Scheduled Training Sessions for Knowledge Transfer

One way is by scheduling required training sessions periodically. This can help augment their knowledge, and update them on newer technologies. In all likelihood over the course of five to ten years new tools, machines, and systems will become available that the company would like to leverage. When companies roll out a new tool, system or process, ensuring everyone comes up to speed on it will help with adoption and ensure it’s used safely.

Worker With Construction Knowledge Base

Another way construction companies can keep their crews continuously learning and growing is by highlighting specific cases out on the construction site. If they come across a situation that only a few people know how to deal with, they can call everyone over to ensure they learn how to address that situation in the future. To be sure, such occurrences tend to gather the interest of those on site.

Online Construction Knowledge Base

With the advent of construction management software comes a new platform to record and save collective knowledge for future reference. This comes in many forms. The most basic is a knowledge base where people can record their comments for future use. This could be someone documenting the process for procuring new materials on site, or they could record best practices for taking a core sample from concrete. That way anyone working on that part of the project will know what’s expected of them when certain situations arise. Lists of approved vendors can be prepared, detailed processes can be documented, and knowledge can be shared and accessible for all. Having a place where contractors and construction managers can store their guidelines for all to access can really help with continuity across an organization.

Another way construction management software can foster knowledge sharing and collaboration is by collecting information for you and reporting it back. Linarc is among the construction management applications that will do so, so you can not only manage your projects, but improve your overall efficiency. One of the fundamental pieces of information we make accessible to you is contractor efficiency. With a construction site full of contractors, it may be difficult to know who’s a top performing contractor, and who needs improvement. When people are working together, it’s possible only the foreman knows how people are stacking up.

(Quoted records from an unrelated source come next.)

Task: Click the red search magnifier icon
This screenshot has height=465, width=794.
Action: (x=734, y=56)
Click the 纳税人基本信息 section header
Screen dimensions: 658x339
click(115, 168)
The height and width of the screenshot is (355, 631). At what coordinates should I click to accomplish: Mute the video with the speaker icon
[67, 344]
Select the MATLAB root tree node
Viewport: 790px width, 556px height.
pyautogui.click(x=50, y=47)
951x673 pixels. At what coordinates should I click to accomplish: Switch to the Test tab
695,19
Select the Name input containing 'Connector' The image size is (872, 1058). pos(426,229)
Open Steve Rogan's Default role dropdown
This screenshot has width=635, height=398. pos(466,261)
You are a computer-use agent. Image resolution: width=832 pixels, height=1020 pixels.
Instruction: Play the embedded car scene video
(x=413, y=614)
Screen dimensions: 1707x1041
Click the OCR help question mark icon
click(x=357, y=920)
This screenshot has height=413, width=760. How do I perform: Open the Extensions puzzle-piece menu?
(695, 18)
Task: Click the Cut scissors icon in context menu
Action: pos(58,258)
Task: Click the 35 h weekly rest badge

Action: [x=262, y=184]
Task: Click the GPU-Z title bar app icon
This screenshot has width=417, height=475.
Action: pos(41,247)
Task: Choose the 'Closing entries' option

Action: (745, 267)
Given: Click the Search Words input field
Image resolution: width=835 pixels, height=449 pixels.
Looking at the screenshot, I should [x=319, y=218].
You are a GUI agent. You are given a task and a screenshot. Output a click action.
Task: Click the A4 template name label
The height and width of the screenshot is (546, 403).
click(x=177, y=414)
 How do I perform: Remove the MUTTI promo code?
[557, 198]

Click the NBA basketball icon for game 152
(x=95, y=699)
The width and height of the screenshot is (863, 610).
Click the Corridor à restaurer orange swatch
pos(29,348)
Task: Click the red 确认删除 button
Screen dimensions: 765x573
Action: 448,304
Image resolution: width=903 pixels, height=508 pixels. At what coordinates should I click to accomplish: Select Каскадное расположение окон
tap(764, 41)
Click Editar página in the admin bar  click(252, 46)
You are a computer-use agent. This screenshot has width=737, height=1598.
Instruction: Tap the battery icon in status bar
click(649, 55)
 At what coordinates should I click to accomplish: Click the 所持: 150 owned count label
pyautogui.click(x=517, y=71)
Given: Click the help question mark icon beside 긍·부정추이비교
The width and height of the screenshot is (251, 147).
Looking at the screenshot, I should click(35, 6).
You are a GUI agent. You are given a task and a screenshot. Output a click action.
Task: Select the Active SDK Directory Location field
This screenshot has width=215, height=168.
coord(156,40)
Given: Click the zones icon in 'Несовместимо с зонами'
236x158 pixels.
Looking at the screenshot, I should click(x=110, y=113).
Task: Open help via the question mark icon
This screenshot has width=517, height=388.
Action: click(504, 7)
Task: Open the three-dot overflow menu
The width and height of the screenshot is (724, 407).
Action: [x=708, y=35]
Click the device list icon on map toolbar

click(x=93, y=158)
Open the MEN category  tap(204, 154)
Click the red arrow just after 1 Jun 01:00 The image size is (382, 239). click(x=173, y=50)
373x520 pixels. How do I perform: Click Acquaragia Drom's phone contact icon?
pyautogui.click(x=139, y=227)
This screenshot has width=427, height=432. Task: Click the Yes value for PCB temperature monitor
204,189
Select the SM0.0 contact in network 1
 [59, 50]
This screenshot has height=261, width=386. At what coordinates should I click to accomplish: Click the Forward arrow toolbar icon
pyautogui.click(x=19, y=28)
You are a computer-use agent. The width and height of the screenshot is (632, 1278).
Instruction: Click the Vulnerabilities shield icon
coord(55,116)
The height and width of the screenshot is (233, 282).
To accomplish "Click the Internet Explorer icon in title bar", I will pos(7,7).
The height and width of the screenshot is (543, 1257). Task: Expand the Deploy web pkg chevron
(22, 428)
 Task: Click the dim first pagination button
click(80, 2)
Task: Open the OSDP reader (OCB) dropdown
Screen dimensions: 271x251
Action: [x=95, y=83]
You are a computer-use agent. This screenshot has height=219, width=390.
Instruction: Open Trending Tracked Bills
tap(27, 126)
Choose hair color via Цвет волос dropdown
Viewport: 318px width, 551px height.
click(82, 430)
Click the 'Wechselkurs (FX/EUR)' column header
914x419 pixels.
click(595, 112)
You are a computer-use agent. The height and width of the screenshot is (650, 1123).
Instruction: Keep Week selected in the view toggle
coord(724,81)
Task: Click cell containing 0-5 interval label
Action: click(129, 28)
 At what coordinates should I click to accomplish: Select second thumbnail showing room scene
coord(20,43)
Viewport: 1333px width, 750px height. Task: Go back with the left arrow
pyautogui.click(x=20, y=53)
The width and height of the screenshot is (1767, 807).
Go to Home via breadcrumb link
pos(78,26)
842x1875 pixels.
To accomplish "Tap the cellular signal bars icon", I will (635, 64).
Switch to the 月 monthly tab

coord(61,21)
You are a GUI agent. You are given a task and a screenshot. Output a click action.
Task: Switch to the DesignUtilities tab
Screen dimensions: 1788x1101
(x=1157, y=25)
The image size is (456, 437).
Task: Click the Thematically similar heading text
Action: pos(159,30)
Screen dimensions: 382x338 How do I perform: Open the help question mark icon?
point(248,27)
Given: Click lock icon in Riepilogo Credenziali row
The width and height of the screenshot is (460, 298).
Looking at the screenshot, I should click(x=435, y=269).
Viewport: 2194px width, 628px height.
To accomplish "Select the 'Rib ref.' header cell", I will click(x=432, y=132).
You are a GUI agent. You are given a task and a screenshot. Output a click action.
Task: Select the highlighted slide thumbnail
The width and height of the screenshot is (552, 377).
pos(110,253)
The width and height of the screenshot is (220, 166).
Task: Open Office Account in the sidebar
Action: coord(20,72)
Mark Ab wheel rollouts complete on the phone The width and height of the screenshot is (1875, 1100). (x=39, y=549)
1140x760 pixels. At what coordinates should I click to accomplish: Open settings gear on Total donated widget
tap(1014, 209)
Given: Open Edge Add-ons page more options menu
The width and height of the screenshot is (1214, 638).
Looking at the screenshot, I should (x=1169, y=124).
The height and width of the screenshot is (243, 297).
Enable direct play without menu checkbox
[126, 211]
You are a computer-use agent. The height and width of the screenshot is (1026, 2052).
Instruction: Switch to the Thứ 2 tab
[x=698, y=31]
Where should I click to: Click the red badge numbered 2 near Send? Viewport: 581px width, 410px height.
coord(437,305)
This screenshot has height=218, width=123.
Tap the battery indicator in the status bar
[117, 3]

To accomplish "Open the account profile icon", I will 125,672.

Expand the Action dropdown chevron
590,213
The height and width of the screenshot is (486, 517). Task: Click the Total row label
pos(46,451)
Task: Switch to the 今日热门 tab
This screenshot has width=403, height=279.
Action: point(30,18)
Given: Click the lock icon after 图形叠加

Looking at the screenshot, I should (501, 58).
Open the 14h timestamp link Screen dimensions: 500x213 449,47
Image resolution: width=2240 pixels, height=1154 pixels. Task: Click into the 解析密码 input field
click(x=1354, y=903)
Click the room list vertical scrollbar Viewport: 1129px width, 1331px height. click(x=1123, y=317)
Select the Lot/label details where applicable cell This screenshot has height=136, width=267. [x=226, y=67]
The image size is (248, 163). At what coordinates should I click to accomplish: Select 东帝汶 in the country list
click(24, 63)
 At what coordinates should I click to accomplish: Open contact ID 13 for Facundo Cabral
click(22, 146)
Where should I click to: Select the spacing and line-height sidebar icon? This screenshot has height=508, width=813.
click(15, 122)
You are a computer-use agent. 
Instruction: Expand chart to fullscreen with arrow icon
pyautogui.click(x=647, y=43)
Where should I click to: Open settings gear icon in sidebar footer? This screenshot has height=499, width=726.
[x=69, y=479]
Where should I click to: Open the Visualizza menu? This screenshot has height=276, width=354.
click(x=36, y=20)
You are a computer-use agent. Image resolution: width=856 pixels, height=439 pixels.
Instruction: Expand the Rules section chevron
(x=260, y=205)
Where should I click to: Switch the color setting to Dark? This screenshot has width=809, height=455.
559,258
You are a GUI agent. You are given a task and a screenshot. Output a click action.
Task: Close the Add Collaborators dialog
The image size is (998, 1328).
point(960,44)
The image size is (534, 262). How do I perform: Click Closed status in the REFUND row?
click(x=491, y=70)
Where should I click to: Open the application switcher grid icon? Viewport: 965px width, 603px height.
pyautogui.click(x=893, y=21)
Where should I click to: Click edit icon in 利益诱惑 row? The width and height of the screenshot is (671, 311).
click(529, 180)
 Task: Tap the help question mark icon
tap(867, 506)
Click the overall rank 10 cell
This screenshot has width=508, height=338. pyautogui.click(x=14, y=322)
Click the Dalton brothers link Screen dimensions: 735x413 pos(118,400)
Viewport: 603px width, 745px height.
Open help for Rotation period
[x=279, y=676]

Construction management software can further foster collaboration and knowledge sharing through company-wide messaging systems. If people are able to chat with each other they can put their heads together and find solutions. For example, let’s say someone’s digging and hits a massive boulder. They can grab a pic of it and post to their corporate forum, and get everyone’s eyes on it. From there they can figure out if new equipment or manpower is needed to move it out of the way.

One aspect to Linarc’s messaging system is it includes the documents you’re referencing for context . Say for example you’re reviewing the construction plans, and you have a question. When you message someone they’ll receive a copy of exactly what you’re looking at so they can readily respond to your inquiry. This keeps everyone on the same page and helps reach decisions faster.

Another way construction management software can help bestow collective learning to individuals is in its task assignments. Already construction management systems such as Linarc, help keep each crew member tasked with sections of work. These tasks could readily include detailed instructions on completing the job that’s assigned to them. Contractors could receive a continual on each task assigned to them, and thus be learning daily as they progress through the project.

Conclusion

While technology continues to create advances in the construction industry, perhaps one of its greatest advancements is in fostering a collaborative learning environment for those that use it. Establishing a construction knowledge base will help ensure you have a healthy and growing team. At the end of the day, it’s people making decisions out in the field that bring a project together. Technology and planning can mitigate the many variables and uncertainties that develop as the project evolves, but it’s well trained, knowledgeable problem solvers that bring everything together.